Credit length is affected by:

  • Closing old accounts – Doing so reduces credit length, which can impact credit ratings.
  • Opening new accounts – Credit length depends on the average age of credit accounts, so opening new accounts could temporarily negatively impact a credit score.
  • How long it’s been since you’ve used the accounts – Fully-paid off credit accounts, such as credit cards, are usually closed after a year of inactivity. Closed accounts are removed from credit reports after 10 years.  

It’s always a good idea to keep your older credit accounts open and active. If you want to reduce the number of accounts you have to manage, it might be better to close the newest ones if possible.

Check out how a decrease in credit card credit limits can impact credit scores.

Credit Mix

Credit mix is all the different types of credit you have, like credit cards, auto loans, personal loans, and mortgages.

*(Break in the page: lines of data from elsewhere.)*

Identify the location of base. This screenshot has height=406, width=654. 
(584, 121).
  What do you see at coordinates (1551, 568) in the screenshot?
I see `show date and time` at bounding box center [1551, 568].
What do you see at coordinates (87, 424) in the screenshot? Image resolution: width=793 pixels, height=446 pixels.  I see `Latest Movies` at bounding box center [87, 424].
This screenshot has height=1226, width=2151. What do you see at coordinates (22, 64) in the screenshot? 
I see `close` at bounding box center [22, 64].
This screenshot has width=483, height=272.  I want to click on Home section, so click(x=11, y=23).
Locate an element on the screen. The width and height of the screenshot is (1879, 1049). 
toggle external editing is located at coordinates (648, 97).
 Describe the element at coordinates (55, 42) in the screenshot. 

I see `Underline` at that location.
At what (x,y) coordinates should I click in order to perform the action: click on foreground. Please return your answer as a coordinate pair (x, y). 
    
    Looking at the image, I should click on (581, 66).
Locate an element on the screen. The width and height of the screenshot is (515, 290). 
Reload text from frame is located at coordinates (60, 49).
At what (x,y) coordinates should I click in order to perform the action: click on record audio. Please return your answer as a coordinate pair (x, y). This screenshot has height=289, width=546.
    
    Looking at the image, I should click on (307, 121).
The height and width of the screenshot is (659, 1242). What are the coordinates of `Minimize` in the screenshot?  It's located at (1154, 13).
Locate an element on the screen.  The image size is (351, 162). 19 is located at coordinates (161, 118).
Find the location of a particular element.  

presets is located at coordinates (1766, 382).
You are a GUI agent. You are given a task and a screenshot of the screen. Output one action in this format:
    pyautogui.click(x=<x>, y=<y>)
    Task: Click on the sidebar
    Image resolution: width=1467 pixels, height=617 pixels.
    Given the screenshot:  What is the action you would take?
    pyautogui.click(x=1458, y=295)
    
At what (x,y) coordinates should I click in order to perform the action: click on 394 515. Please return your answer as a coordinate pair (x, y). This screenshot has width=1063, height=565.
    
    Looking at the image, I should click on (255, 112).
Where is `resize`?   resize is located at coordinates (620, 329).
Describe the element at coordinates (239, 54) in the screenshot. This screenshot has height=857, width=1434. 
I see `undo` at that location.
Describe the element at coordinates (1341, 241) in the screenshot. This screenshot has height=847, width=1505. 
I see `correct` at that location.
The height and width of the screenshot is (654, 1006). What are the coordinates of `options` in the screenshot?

This counts for 10% of a credit score.

Credit mix is affected by:

  • The types of credit you have – Maintaining multiple types of credit in good standing shows healthy and diverse use of credit.
  • How many total accounts you have – Having many credit accounts but managing credit well can show healthy use of credit.

Make sure to have several types of credit and manage them all well to maintain healthy credit ratings.

Credit Inquiries

Whenever you apply for more credit, lenders usually check credit information by doing what’s called a “hard inquiry”. These can lower a credit score. Credit inquiries count for 10% of a credit score.

Credit inquiries are affected by:

  • Hard and soft inquiries – Hard inquiries affect a credit score temporarily, but soft inquiries, like retrieving your own credit information, do not. 
  • Multiple inquiries – Since a hard inquiry happens whenever you apply for new credit, multiple inquiries all with a short amount of time can make it look like you’re a high-risk borrower. The reason for this thinking is because a potential lender may think you’re taking on too much debt or have been rejected by many other lenders.

We recommend you try not to apply for a lot of new credit at once to avoid too many hard inquiries on your credit report.

Check out the 7 entities who can check credit

Bottom Line

Building and maintaining credit is important. A poor credit history can limit one to lenders that only offer financing with high costs of borrowing. Maintaining good credit history can help increase access to more affordable credit.